Après le veto à l'Onu, Moscou vise l'Organisation pour l'interdiction des armes chimiques

par Anthony Deutsch

LA HAYE (Reuters) - Après avoir opposé son veto au renouvellement du mandat de l'Organisation pour l'interdiction des armes chimiques (OIAC) en Syrie, la Russie propose de modifier les règles encadrant le travail de ses inspecteurs, ce qui pourrait nuire à leurs recherches, selon des diplomates occidentaux et des experts.

Le projet co-rédigé par la Russie et l'Iran, que Reuters s'est procuré, cherche à remanier les procédures de travail des inspecteurs de l'OIAC et la manière dont leurs conclusions sont diffusées.

Inscrit à l'ordre du jour d'une réunion du conseil exécutif de l'OIAC ce mardi, il a peu de chance d'être adopté mais il illustre une nouvelle fois l'opposition entre la Russie, proche alliée du régime de Bachar al Assad, et les Occidentaux sur la création d'une commission d'enquête chargée de déterminer les auteurs des attaques chimiques commises en Syrie.

L'ambassadeur de Russie auprès de l'OIAC, Alexandre Choulguine, a déclaré dans une interview à Reuters que Moscou restait liée à l'organisation internationale et à ses efforts pour poursuivre les auteurs d'attaques chimiques.

Mais, a-t-il ajouté, la Russie n'est "pas convaincue par certaines conclusions impliquant le gouvernement syrien".

Il s'interroge aussi sur la décision "prise sous le prétexte des conditions de sécurité" ne pas envoyer d'inspecteurs de l'OIAC à Khan Cheikhoun, un village de la province d'Idlib où une attaque au gaz sarin a fait plus de 80 morts le 4 avril dernier.

L'OIAC avait expliqué à l'époque que ses équipes ne pouvaient enquêter sur place en raison de l'insécurité - des inspecteurs de l'organisation avaient essuyé des coups de feu lors de précédentes investigations en 2013 et 2014.

Les enquêteurs ont conclu à une attaque au gaz sarin après analyse de prélèvements sanguins sur des victimes qui avaient été transférées en Turquie.

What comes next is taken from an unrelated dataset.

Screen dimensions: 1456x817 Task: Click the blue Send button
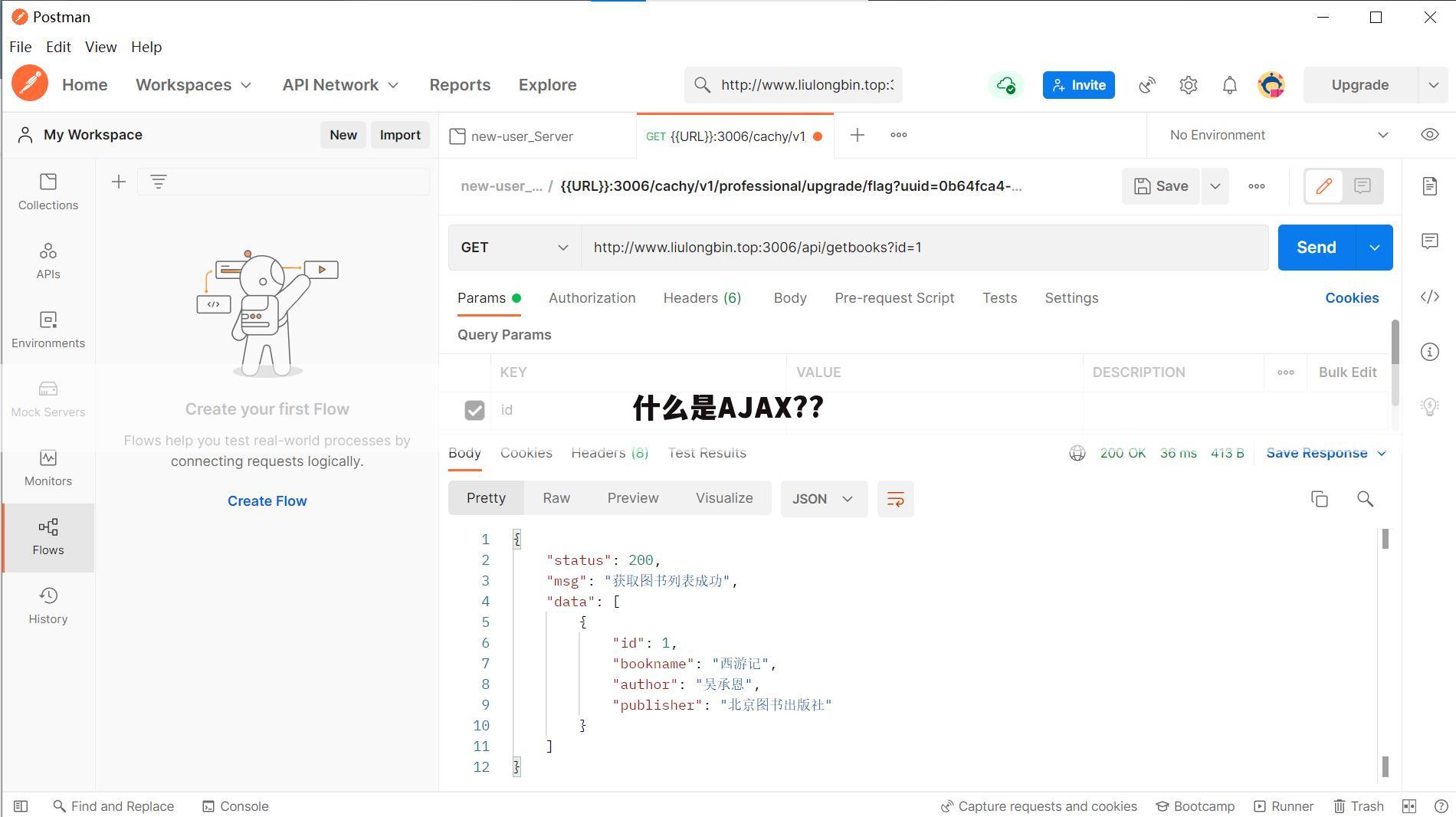pos(1316,248)
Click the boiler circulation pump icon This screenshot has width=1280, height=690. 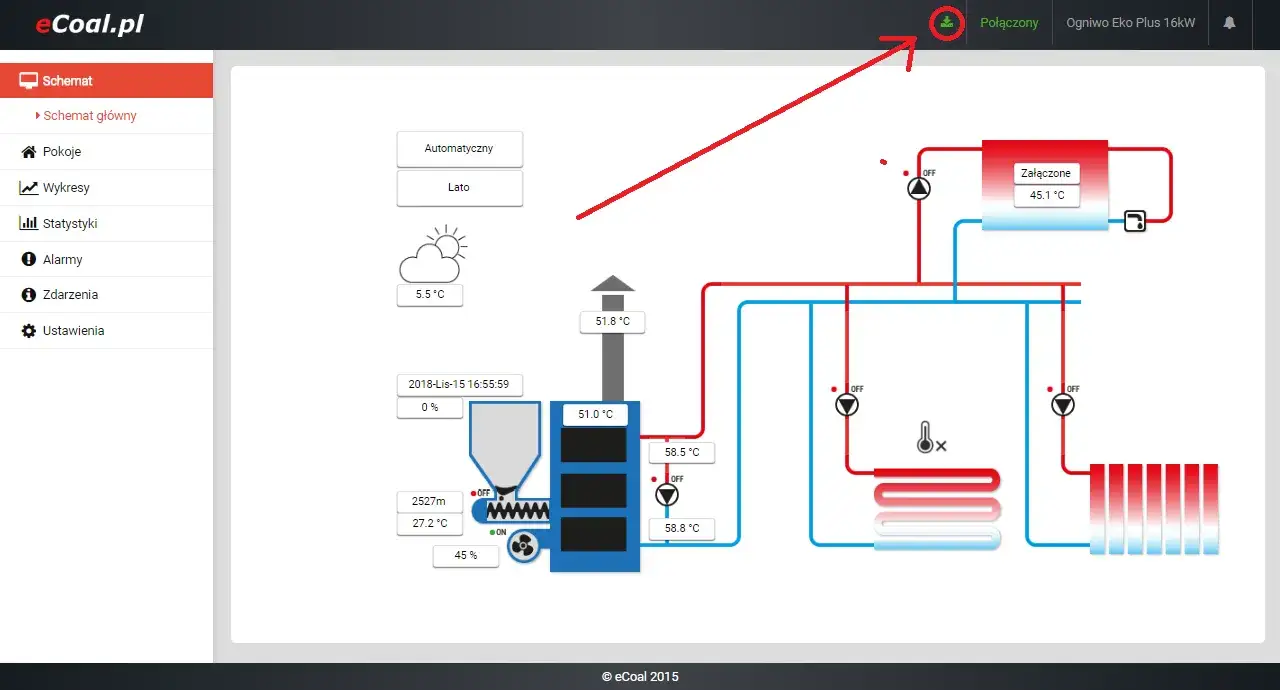[x=667, y=495]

Le projet russe stipule que l'OIAC devrait s'abstenir de diffuser "des conclusions qui ne sont pas fondées sur les résultats d'investigations menées sur le terrain".

STRATÉGIE GLOBALE

A l'image de Gregory Koblentz, spécialiste des questions de non-prolifération à la George Mason University, en Virginie, des experts y voient une tentative de sabotage des missions de l'OIAC.

"Le but suprême de la Russie est de compromettre la capacité de la mission d'information de l'OIAC de faire son travail avec professionnalisme et sans ingérence politique", estime l'universitaire américain.

"Ce projet de résolution doit être replacé dans le contexte d'une stratégie russe visant à nuire à toutes les investigations internationales sur l'usage d'armes chimiques par le gouvernement syrien", ajoute-t-il.

Vendredi dernier au Conseil de sécurité, la Russie a fait obstacle à un projet de résolution présenté par les Etats-Unis pour renouveler le mandat de la commission d'enquête de l'Onu et de l'OIAC, appelée Mécanisme d'enquête conjoint (Joint Investigative Mechanism).

C'est cette instance qui avait imputé au gouvernement syrien la responsabilité de l'attaque sur Khan Cheikhoun.

En vertu d'un accord russo-américain conclu à Genève en 2013 après une attaque au gaz sarin dans la Ghouta orientale, le régime syrien a accepté de transférer à l'étranger tous ses stocks d'armes chimiques. Des dizaines de pays ont participé au retrait et à la destruction d'armes chimiques syriennes, mais les attaques ont continué.

Les enquêteurs ont conclu à des attaques menées par les forces gouvernementales et par des les djihadistes du groupe Etat islamique (EI). Damas a démenti ces accusations.